CSC362 2011F, Class 21: Shift-Reduce Parsing (1)
Overview:
* Introduction to shift-reduce parsing.
* A shift-reduce parser for a non-predictive language.
* A shift-reduce parser for a simple expression language.
* LR(0) parsers: Basic shift-reduce parsers. [Unlikely.]
Admin:
* EC for tomorrow's Thursday extra.
* EC for panel on the future of the book, Thursday at 4:15 in the Gallery.

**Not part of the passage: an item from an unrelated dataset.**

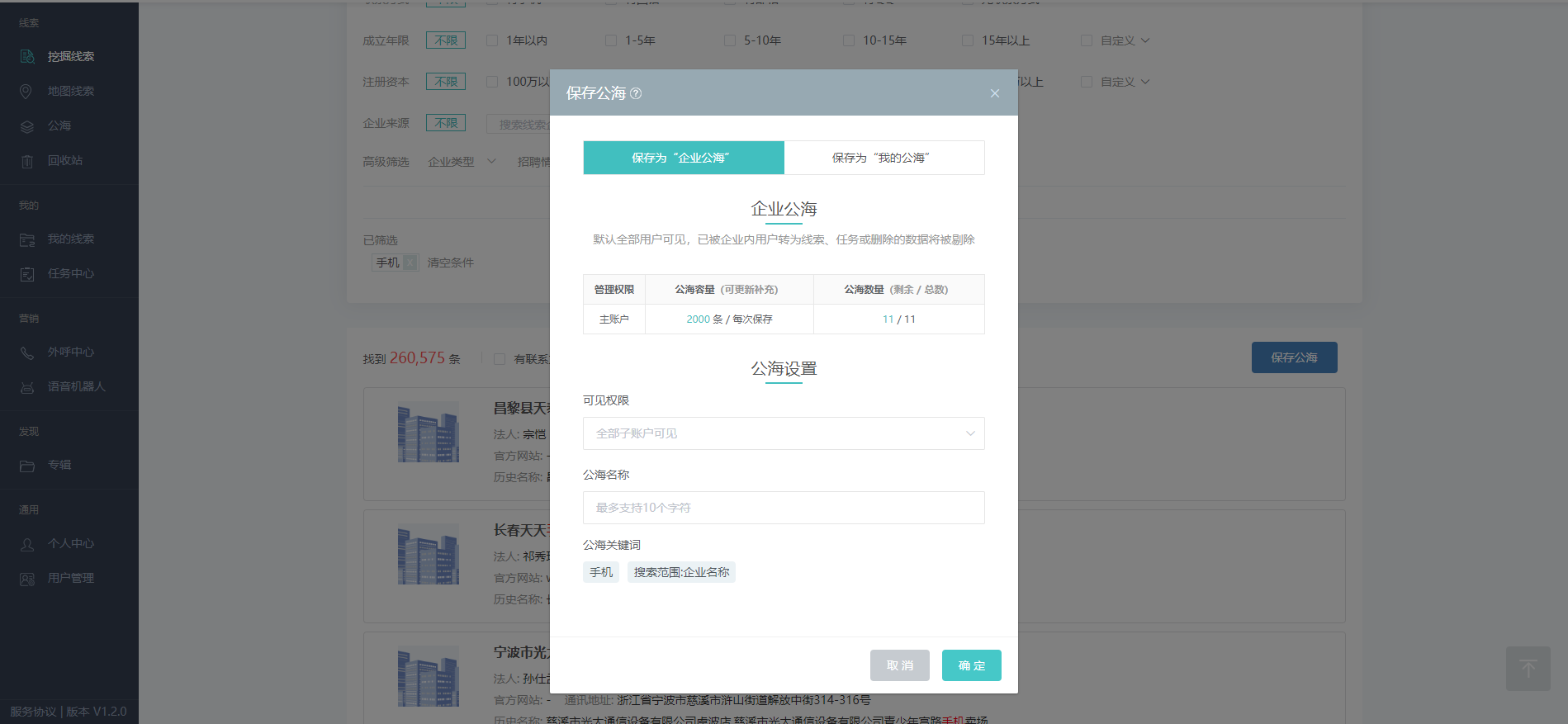
Task: Click the 挖掘线索 sidebar icon
Action: tap(27, 56)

Intro to Shift-Reduce Parsing
* Parsing technique that keeps track of two things
* Remaining input
* A stack of things - partial right-hand sides
* Based on what's on the stack and the next input
* Shift the next input onto the stack
* Reduce what's on the stack (RHS->LHS)
* This is a bottom-up parsing technique
A sample language
A^n(B^n|C^n)
s : b
| c
b : A b B
| epsilon
c : A c C
| epsilon
Assuming that we're not doing empty strings,
Can we parse this predictively as is?
Factor out the common A, step 1
s : A b B
| A c C
| epsilon
Factor out the common A, step 2
s : A s'
| epsilon
s' : b B
| c C
first(b B) = { A, B }
first(c C) = { A, C }
---
top of stack symbol action
empty A shift
A A shift
A B reduce 'b : epsilon'
b B shift
A b B B reduce 'b : A b B'
A b B EOI reduce 'b : A b B'
A C reduce 'c : epsilon'
c C shift
A c C C reduce 'c : A c C'
b EOI reduce 's : b'
c EOI reduce 's : c'
(input: NUM, stack: anything) -> shift
(input: ADDOP, stack: NUM) -> reduce NUM to factor
(input: ADDOP, stack: term MULOP factor) -> reduce term MULOP factor to expression
(input: ADDOP, stack: factor) -> reduce factor to term
(input: ADDOP, stack: expression ADDOP term) -> reduce expression ADDOP term to term
(input: ADDOP, stack: term) -> reduce term to expression
(input: ADDOP, stack: expression) -> shift
(input: MULOP, stack: NUM) -> reduce NUM to factor
(input: MULOP, stack: term MULOP factor) -> reduce term mulop factor to term
(input: MULOP, stack: factor) -> reduce factor to term
(input: MULOP, stack: term) -> shift
(input: EOI, stack: term MULOP factor) -> reduce term mulop factor to term
(input: EOI, stack: term) -> reduce term to expression
(input: EOI, stack: term MULOP factor) -> reduce term MULOP factor to term
(input: EOI, stack: factor) -> reduce factor to term
(input: EOI, stack: expression ADDOP term) -> reduce expression ADDOP term to expression
So, how does one build the table?
* Script kiddie solution: Just use Yacc/Bison
* Real hacker solution: Learn how to build Yacc/Bison, then build your own
and submit it to FSF.
* CS solution: Learn enough about the theory
Building LR(0) parsers, the simplest shift-reduce parsers
* Build a deterministic finite automaton. (Yay)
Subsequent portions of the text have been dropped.